━━━━━ Extracted records
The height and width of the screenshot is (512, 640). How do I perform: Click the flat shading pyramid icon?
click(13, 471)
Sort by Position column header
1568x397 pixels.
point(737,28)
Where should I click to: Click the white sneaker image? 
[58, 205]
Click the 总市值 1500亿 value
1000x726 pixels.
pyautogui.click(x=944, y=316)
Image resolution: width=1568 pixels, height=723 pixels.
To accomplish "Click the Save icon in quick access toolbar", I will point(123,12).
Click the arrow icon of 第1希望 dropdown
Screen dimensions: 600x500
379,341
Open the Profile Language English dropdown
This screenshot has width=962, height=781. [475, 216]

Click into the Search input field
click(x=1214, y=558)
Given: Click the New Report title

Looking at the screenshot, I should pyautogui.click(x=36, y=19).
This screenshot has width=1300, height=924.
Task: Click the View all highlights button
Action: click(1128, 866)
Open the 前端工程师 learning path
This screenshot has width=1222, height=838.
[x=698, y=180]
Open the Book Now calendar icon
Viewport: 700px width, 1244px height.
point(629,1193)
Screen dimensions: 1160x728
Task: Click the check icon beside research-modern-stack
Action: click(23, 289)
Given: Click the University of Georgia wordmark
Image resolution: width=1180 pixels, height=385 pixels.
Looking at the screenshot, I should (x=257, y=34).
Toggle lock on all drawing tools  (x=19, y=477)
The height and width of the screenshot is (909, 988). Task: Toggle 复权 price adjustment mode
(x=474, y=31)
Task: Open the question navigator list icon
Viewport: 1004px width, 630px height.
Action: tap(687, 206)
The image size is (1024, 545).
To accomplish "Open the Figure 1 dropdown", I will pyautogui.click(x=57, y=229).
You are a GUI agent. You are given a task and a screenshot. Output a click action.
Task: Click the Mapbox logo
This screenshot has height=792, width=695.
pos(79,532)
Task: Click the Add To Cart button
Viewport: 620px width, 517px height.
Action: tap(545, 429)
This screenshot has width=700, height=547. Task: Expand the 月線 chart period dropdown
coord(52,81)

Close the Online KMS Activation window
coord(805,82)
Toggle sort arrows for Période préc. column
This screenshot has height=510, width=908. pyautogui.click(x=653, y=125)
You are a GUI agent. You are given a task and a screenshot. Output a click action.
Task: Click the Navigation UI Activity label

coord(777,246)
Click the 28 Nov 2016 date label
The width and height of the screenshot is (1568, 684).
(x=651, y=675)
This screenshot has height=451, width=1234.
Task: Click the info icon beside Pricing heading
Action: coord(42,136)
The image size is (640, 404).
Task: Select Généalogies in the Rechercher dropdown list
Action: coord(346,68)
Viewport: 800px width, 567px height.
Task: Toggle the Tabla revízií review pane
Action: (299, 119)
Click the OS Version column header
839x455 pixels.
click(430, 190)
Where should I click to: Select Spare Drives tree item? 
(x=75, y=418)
━━━━━━━━━━
### What is expected
In the entries above, one line contains "Open the Book Now calendar icon" and another contains "Toggle lock on". Reproduce exactly those two lines and the lines between them, nothing else.

### Answer
Open the Book Now calendar icon
Viewport: 700px width, 1244px height.
point(629,1193)
Screen dimensions: 1160x728
Task: Click the check icon beside research-modern-stack
Action: click(23, 289)
Given: Click the University of Georgia wordmark
Image resolution: width=1180 pixels, height=385 pixels.
Looking at the screenshot, I should (x=257, y=34).
Toggle lock on all drawing tools  (x=19, y=477)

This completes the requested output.